= EXERCISE PROMPT =
Copy out all of these records again, word for word.

[Target position records]
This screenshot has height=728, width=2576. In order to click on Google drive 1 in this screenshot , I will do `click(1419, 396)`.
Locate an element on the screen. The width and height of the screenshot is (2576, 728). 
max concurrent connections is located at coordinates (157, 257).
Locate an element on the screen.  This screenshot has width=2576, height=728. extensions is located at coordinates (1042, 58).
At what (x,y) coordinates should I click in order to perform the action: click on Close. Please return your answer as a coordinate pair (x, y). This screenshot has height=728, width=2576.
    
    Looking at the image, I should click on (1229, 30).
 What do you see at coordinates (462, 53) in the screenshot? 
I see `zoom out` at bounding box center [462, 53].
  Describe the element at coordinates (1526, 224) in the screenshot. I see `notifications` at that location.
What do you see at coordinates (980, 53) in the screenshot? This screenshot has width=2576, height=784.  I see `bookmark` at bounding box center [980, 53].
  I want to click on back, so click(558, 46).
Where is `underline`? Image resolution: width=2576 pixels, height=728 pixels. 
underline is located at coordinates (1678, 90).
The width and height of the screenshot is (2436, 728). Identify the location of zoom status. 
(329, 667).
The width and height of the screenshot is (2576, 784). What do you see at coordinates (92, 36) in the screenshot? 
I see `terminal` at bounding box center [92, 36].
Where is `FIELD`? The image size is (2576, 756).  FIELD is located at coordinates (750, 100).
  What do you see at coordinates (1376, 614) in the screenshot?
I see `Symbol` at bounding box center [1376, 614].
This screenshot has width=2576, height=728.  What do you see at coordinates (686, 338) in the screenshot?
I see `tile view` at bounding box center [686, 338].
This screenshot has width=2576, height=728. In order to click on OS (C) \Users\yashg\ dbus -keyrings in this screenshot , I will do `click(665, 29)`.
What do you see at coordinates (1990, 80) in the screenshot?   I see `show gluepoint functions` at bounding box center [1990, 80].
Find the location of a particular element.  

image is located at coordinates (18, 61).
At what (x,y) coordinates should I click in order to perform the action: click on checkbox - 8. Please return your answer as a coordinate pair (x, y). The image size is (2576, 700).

= TASK SOLUTION =
This screenshot has height=728, width=2576. In order to click on Google drive 1 in this screenshot , I will do `click(1419, 396)`.
Locate an element on the screen. The width and height of the screenshot is (2576, 728). 
max concurrent connections is located at coordinates (157, 257).
Locate an element on the screen.  This screenshot has width=2576, height=728. extensions is located at coordinates (1042, 58).
At what (x,y) coordinates should I click in order to perform the action: click on Close. Please return your answer as a coordinate pair (x, y). This screenshot has height=728, width=2576.
    
    Looking at the image, I should click on (1229, 30).
 What do you see at coordinates (462, 53) in the screenshot? 
I see `zoom out` at bounding box center [462, 53].
  Describe the element at coordinates (1526, 224) in the screenshot. I see `notifications` at that location.
What do you see at coordinates (980, 53) in the screenshot? This screenshot has width=2576, height=784.  I see `bookmark` at bounding box center [980, 53].
  I want to click on back, so click(558, 46).
Where is `underline`? Image resolution: width=2576 pixels, height=728 pixels. 
underline is located at coordinates (1678, 90).
The width and height of the screenshot is (2436, 728). Identify the location of zoom status. 
(329, 667).
The width and height of the screenshot is (2576, 784). What do you see at coordinates (92, 36) in the screenshot? 
I see `terminal` at bounding box center [92, 36].
Where is `FIELD`? The image size is (2576, 756).  FIELD is located at coordinates (750, 100).
  What do you see at coordinates (1376, 614) in the screenshot?
I see `Symbol` at bounding box center [1376, 614].
This screenshot has width=2576, height=728.  What do you see at coordinates (686, 338) in the screenshot?
I see `tile view` at bounding box center [686, 338].
This screenshot has width=2576, height=728. In order to click on OS (C) \Users\yashg\ dbus -keyrings in this screenshot , I will do `click(665, 29)`.
What do you see at coordinates (1990, 80) in the screenshot?   I see `show gluepoint functions` at bounding box center [1990, 80].
Find the location of a particular element.  

image is located at coordinates (18, 61).
At what (x,y) coordinates should I click in order to perform the action: click on checkbox - 8. Please return your answer as a coordinate pair (x, y). The image size is (2576, 700).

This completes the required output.